__Working data__

»»

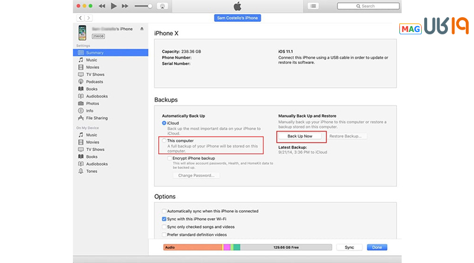Eject the iPhone using the eject icon

click(x=142, y=29)
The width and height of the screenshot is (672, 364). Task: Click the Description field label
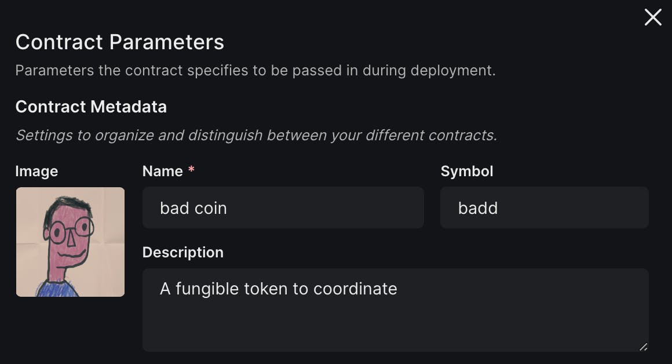click(x=182, y=253)
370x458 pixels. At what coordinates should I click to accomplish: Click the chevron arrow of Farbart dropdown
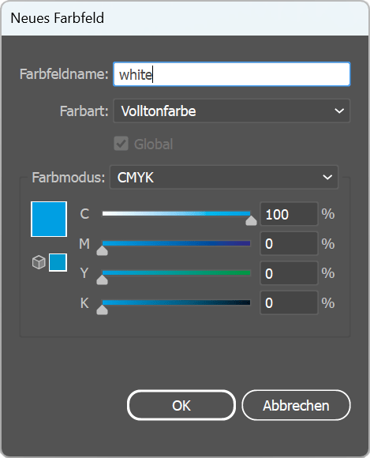click(x=339, y=111)
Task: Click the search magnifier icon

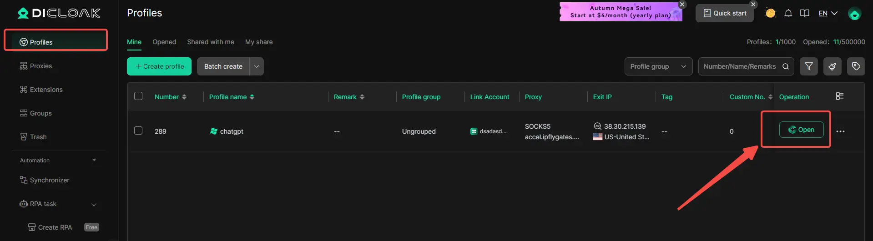Action: pos(786,66)
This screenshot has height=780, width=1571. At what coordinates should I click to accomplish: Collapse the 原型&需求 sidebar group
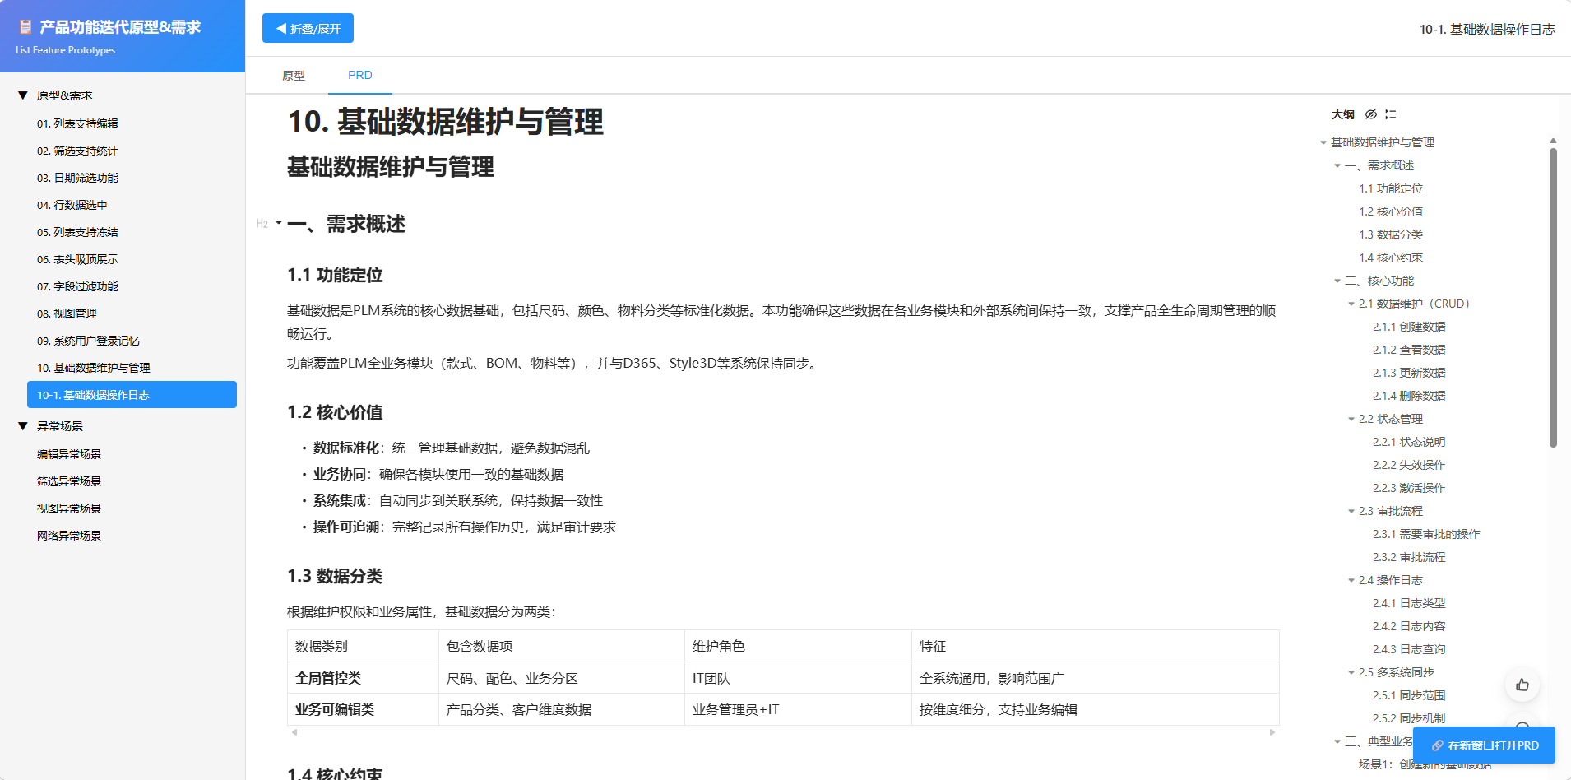pyautogui.click(x=23, y=95)
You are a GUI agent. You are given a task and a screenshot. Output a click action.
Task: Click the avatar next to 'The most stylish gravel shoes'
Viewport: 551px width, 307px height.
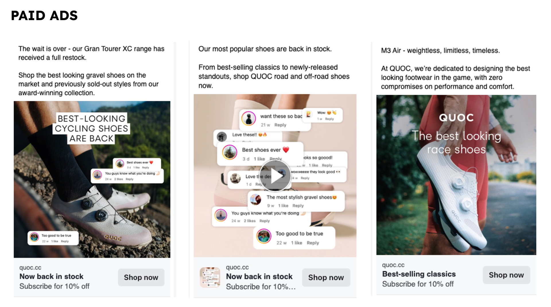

««

__Task objective__
Your answer must be exactly the lines from the one with "You are a GUI" through the last line of the entries, both included, with no pictures; please add nothing else.

__Answer to the problem__
You are a GUI agent. You are given a task and a screenshot. Output a click action.
Task: Click the avatar next to 'The most stylish gravel shoes'
Viewport: 551px width, 307px height.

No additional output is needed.